Long time ago, I also have read microprocessors datasheets. From my non-specialist&non-professional-point-of-view, reading a microcontrollers/microprocessors datasheets is very different form reading other datasheets. For most of the components, reading the datasheet is often just checking an information (a gain for an amplifier, an abacus for transistor, the pins positions on a gate). Most of them are self-explaining, and need few external references...
Reading a microcontroller datasheets is like starting to read a novel: who are the characters (the registers), what is the context (time and landscape - clocks and levels) ? Even if you know what is the end of the story (everything ends being C !), you need to accomodate the writter's language (the instruction set). Datasheet is not enough to understand the whole thing: you have to refer to many other documents/sources.
What it reminded me
Harvard architecture: separate bus and memories for instructions and data
ADC takes time;
Flash memory and EEPROM memory have finite write/erase cycle endurance.
What I learned
How brown-out detector works.
ADC gain is tunable from 1x to 20x (although I have not investigated how)
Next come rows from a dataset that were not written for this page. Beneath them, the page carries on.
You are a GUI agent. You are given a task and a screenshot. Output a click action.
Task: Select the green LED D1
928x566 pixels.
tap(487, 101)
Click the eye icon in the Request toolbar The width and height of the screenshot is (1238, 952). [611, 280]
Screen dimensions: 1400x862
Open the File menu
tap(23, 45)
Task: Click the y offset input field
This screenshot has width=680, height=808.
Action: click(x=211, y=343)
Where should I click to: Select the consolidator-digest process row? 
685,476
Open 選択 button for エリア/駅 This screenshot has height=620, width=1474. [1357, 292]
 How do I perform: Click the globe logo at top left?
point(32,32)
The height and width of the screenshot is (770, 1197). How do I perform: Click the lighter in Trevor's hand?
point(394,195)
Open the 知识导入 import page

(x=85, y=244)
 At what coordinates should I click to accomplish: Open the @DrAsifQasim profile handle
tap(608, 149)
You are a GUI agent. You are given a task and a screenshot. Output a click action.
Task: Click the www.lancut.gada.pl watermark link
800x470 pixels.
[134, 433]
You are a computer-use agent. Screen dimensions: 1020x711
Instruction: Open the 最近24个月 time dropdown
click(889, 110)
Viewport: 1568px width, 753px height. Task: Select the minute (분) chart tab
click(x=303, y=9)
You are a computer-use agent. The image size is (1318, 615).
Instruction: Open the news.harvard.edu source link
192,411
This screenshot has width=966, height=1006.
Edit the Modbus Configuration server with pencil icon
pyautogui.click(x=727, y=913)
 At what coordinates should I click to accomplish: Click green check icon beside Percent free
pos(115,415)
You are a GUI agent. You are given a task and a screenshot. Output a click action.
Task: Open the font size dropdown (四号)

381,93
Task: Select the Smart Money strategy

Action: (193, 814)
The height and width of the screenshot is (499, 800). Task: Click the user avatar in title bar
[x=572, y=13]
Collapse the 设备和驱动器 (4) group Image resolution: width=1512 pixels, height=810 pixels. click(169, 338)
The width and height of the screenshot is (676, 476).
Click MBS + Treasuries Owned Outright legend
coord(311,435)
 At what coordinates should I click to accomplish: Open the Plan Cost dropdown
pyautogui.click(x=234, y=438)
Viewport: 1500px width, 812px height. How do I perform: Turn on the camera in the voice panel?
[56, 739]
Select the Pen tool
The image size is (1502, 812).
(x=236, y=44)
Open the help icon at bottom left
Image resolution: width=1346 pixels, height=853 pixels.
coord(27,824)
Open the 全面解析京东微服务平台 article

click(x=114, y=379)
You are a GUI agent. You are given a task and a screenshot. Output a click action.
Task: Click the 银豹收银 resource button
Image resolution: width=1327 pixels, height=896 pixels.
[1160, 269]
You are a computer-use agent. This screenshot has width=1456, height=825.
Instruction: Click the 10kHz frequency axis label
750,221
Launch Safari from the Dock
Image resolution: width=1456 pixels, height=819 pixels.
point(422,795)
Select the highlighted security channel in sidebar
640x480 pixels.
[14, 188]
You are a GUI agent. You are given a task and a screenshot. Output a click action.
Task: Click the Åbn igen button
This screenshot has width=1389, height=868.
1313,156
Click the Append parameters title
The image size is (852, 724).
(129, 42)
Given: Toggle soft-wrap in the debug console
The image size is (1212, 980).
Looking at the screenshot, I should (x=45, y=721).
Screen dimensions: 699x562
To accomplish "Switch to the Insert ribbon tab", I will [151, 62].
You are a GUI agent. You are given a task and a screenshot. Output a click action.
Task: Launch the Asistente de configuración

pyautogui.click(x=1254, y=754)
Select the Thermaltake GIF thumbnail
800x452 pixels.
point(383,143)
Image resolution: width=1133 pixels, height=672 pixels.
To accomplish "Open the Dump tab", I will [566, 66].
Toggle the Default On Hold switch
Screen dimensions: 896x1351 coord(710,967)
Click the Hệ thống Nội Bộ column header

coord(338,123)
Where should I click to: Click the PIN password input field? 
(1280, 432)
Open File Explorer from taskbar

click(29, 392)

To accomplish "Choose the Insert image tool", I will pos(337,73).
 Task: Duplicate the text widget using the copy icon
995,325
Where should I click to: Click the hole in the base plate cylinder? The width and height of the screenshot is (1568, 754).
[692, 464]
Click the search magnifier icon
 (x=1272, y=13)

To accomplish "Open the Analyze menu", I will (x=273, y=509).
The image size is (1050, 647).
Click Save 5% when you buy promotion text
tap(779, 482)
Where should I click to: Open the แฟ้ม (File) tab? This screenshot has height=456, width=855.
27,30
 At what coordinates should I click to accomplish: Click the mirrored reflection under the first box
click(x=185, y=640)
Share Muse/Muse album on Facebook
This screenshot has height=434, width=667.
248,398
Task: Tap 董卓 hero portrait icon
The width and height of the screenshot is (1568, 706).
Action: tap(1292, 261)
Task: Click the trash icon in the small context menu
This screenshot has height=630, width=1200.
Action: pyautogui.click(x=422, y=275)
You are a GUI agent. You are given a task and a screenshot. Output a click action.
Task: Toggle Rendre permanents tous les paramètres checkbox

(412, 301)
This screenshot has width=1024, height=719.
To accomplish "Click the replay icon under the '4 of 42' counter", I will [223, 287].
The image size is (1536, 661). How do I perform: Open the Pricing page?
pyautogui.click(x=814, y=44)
Fuses are described p.159, section 19.2. Extremely important.
Full registrers description is p.266, section 22.
Full instruction set description is p.268, section 23, but there is no hex code/mnemonic table... Therefore, it is impossible to code my own assembler (joke).
What I still do not know
I found not hint about endianism. I had no reason to look for it until reading ADIW
and SBIW
. Which is Rdh
and which is Rdl
? (page 268). This means: if I want to re-write ADIW
with several ADC/ADD
, I cannot (OK, this would be inefficient, but let consider what could be "ADIL
" for longs). Again, it is impossible to code our own assembler (joking again). Only solution: read avr-gcc sources (arf...) ? Or find information elsewhere.